● WHAT IS EXPECTED
Output the records below again, precisely as they are written.

--- PROVIDED RECORDS Enclosed Below ---

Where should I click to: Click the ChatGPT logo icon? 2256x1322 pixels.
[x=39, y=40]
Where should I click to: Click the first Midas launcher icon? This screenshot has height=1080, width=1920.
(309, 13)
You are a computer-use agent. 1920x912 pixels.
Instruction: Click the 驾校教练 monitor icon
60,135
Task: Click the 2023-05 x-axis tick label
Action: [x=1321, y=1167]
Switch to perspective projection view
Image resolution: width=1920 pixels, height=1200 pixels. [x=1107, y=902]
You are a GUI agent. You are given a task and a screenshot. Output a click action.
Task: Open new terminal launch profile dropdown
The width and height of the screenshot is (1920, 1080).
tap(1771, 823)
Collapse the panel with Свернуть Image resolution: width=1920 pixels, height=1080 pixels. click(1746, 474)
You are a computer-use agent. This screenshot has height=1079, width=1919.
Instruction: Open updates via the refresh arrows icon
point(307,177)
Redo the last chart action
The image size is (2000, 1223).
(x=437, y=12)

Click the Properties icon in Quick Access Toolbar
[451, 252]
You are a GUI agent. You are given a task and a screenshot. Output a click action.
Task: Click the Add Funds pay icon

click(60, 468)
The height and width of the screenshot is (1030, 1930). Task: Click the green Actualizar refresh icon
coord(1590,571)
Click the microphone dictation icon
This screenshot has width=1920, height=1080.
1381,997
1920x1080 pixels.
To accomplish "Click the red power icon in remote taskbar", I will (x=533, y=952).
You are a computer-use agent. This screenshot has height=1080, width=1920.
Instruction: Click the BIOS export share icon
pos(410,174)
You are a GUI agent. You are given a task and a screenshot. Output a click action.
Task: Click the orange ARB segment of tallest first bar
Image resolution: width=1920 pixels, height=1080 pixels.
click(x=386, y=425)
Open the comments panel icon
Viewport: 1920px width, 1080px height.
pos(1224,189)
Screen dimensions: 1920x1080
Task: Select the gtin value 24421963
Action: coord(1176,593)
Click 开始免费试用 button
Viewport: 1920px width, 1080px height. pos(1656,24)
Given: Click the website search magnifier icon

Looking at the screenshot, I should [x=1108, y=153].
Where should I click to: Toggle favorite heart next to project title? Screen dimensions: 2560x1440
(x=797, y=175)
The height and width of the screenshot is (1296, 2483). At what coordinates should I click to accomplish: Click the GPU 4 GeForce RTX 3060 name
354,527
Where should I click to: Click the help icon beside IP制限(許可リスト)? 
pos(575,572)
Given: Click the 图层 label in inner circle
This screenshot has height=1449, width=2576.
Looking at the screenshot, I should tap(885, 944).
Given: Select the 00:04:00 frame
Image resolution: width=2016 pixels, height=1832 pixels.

--- End of Enclosed PROVIDED RECORDS ---

● YOUR SOLUTION
Where should I click to: Click the ChatGPT logo icon? 2256x1322 pixels.
[x=39, y=40]
Where should I click to: Click the first Midas launcher icon? This screenshot has height=1080, width=1920.
(309, 13)
You are a computer-use agent. 1920x912 pixels.
Instruction: Click the 驾校教练 monitor icon
60,135
Task: Click the 2023-05 x-axis tick label
Action: [x=1321, y=1167]
Switch to perspective projection view
Image resolution: width=1920 pixels, height=1200 pixels. [x=1107, y=902]
You are a GUI agent. You are given a task and a screenshot. Output a click action.
Task: Open new terminal launch profile dropdown
The width and height of the screenshot is (1920, 1080).
tap(1771, 823)
Collapse the panel with Свернуть Image resolution: width=1920 pixels, height=1080 pixels. click(1746, 474)
You are a computer-use agent. This screenshot has height=1079, width=1919.
Instruction: Open updates via the refresh arrows icon
point(307,177)
Redo the last chart action
The image size is (2000, 1223).
(x=437, y=12)

Click the Properties icon in Quick Access Toolbar
[451, 252]
You are a GUI agent. You are given a task and a screenshot. Output a click action.
Task: Click the Add Funds pay icon

click(60, 468)
The height and width of the screenshot is (1030, 1930). Task: Click the green Actualizar refresh icon
coord(1590,571)
Click the microphone dictation icon
This screenshot has width=1920, height=1080.
1381,997
1920x1080 pixels.
To accomplish "Click the red power icon in remote taskbar", I will (x=533, y=952).
You are a computer-use agent. This screenshot has height=1080, width=1920.
Instruction: Click the BIOS export share icon
pos(410,174)
You are a GUI agent. You are given a task and a screenshot. Output a click action.
Task: Click the orange ARB segment of tallest first bar
Image resolution: width=1920 pixels, height=1080 pixels.
click(x=386, y=425)
Open the comments panel icon
Viewport: 1920px width, 1080px height.
pos(1224,189)
Screen dimensions: 1920x1080
Task: Select the gtin value 24421963
Action: coord(1176,593)
Click 开始免费试用 button
Viewport: 1920px width, 1080px height. pos(1656,24)
Given: Click the website search magnifier icon

Looking at the screenshot, I should [x=1108, y=153].
Where should I click to: Toggle favorite heart next to project title? Screen dimensions: 2560x1440
(x=797, y=175)
The height and width of the screenshot is (1296, 2483). At what coordinates should I click to accomplish: Click the GPU 4 GeForce RTX 3060 name
354,527
Where should I click to: Click the help icon beside IP制限(許可リスト)? 
pos(575,572)
Given: Click the 图层 label in inner circle
This screenshot has height=1449, width=2576.
Looking at the screenshot, I should tap(885, 944).
Given: Select the 00:04:00 frame
Image resolution: width=2016 pixels, height=1832 pixels.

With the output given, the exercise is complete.